# Honey Glut



## Tenbears

Now you understand why the us has a high terrify on Chinese honey. they still get it in here through Brazil and Argentina. Those and any country who facilitates the importation ANY product to circumvent paying tariffs should also have tariffs placed on their imports.


----------



## BooneCtyBeek

Note that the China honey is adulterated having rice syrup mixed in it.


----------



## wildbranch2007

a friend sent me the following link, try and compete with these prices:scratch: real or a scam

http://newyork.craigslist.org/lgi/fod/5648574925.html


----------



## jim lyon

wildbranch2007 said:


> a friend sent me the following link, try and compete with these prices:scratch: real or a scam
> 
> http://newyork.craigslist.org/lgi/fod/5648574925.html


Wow, that one seems kind of "out there" even by Chinese standards. That's about HFCS price and with a drum included. Gonna wave the scam flag on that one.


----------



## babybee

Well it is in their famous green drums. Makes me wonder


----------



## jim lyon

I remember something like this a few years ago in the wake of the story where a large block of Chinese honey was rejected. Seems like no one really knew what was going to happen to it and it was advertised on the cheap with the caveat that it had to be hauled back out of the country.


----------



## wildbranch2007

just couldn't resist so did some searches here is what the BBB had to say, couldn't find a listing any place else for the company.



> THIS BUSINESS IS NOT BBB ACCREDITED.
> R & J Liquidation
> 82 Midland Avenue, Saddle Brook, NJ 07663
> ! R & J LIQUIDATION IS BELIEVED TO BE OUT OF BUSINESS !


----------



## BernhardHeuvel

https://www.youtube.com/watch?v=yBbRDSG41_I

Yes...broodcombs...

Customers better eat local honey rather than imported honey. :scratch:


----------



## TalonRedding

Wonder how many shipments like that are just waiting to be put on the shelves?


----------



## TalonRedding

From 2011:

http://www.foodsafetynews.com/2011/08/honey-laundering/#.V4AvefA8KrU


----------



## babybee

What country was that video from?


----------



## kbruce66

I worked for a large honey processer last year, I think he shipped to Denver, the used barrels I cleaned and we filled seemed to almost all be from Brazil and Argentina.


----------



## jimmyzshack

phone number comes back to

Avu LE Vu
0 Ratings | 0 Reviews
2 School house Rd
Ronkonkoma, NY 11779
718-690-6512
OPEN. 
DETAILS
Website Email Business
Avu Le Vu is Your favorite store for shopping sexual wellness products online! Our products are 100 percent guaranteed to give you pleasure or your money back.


----------



## usngunr

kbruce66 said:


> I worked for a large honey processer last year, I think he shipped to Denver, the used barrels I cleaned and we filled seemed to almost all be from Brazil and Argentina.

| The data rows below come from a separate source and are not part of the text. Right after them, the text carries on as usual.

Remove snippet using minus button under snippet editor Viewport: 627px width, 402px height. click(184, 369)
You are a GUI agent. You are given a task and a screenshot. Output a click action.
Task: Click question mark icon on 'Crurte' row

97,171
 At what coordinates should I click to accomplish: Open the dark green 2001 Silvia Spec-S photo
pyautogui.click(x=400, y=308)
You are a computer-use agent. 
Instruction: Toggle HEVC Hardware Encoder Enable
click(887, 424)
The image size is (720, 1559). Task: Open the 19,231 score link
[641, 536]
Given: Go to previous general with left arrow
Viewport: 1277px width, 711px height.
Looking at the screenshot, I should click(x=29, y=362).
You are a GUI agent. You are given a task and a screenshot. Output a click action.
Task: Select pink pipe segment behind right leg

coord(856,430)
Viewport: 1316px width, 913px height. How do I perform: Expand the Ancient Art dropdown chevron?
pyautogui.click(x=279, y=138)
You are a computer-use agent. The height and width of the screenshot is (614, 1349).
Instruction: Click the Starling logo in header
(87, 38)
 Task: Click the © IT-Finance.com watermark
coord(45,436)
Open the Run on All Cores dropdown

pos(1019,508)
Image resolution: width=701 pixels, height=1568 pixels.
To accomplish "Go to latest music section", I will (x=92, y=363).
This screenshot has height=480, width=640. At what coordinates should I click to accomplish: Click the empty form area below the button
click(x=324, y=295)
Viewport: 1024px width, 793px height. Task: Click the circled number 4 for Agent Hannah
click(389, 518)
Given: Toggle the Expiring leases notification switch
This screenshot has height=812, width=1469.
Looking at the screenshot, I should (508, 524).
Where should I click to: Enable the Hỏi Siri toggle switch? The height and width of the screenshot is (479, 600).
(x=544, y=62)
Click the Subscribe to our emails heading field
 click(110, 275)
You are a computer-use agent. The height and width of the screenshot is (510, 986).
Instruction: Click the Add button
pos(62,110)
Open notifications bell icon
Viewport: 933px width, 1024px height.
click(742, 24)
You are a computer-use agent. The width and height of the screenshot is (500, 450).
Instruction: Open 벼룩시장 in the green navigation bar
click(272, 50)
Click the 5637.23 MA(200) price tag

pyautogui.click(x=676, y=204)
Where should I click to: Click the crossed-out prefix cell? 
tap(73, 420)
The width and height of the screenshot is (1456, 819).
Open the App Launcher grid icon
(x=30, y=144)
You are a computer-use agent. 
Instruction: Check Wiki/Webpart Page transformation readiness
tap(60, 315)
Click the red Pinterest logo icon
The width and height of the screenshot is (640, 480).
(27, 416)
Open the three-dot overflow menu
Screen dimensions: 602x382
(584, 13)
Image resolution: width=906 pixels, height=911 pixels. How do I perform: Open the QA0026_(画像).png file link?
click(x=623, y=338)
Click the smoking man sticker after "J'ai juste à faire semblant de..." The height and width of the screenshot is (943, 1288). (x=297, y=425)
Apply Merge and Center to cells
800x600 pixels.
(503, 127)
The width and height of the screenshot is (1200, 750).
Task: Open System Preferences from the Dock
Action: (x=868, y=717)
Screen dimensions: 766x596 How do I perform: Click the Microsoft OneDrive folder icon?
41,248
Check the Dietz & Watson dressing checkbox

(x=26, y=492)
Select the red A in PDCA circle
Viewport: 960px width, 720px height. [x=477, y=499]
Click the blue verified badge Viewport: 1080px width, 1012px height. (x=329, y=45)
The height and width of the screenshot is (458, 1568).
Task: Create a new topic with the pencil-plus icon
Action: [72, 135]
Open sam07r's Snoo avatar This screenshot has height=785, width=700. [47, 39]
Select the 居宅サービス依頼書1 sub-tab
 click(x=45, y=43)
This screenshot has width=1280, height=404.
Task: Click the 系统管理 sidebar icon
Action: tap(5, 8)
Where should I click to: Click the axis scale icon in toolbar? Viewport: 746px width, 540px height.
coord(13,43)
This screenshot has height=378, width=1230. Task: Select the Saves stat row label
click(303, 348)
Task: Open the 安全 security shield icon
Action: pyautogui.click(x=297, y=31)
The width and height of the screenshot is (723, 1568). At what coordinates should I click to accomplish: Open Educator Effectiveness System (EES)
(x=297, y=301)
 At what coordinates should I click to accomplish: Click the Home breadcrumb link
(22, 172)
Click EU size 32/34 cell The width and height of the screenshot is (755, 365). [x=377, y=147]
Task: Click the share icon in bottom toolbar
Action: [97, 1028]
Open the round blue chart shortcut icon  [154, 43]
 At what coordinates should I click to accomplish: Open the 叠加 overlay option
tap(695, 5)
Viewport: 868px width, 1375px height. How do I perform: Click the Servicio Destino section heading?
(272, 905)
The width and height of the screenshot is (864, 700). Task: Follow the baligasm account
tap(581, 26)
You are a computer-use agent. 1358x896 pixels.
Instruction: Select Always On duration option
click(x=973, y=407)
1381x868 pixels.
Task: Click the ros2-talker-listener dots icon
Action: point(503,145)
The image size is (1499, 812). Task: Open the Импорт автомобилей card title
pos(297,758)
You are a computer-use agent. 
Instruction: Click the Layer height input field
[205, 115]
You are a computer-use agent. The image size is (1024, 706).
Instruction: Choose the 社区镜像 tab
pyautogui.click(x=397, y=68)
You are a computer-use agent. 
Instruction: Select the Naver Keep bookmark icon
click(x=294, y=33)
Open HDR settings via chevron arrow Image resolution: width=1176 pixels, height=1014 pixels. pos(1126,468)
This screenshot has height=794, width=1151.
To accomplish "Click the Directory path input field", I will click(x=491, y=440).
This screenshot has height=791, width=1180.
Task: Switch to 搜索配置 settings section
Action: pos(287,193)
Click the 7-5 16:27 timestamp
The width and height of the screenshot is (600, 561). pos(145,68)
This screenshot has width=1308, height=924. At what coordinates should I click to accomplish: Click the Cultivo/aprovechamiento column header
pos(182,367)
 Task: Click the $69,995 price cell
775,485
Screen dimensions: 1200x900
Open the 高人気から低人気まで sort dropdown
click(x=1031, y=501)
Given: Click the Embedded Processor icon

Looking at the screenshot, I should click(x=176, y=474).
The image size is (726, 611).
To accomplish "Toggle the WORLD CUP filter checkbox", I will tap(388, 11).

That is the latest routing. China sells to A South American company. They re-label as a product of South America and ship to the US. Been several of those found lately.


----------



## Fusion_power

http://www.theprovince.com/business/12048249/story.html


----------



## irwin harlton

“We have a serious food-fraud problem,” he said. ....what he dodn't say was what the Canadian gov't was going to do about it, very little I would think, they are firm belivers of free trade and we are a very small industry


----------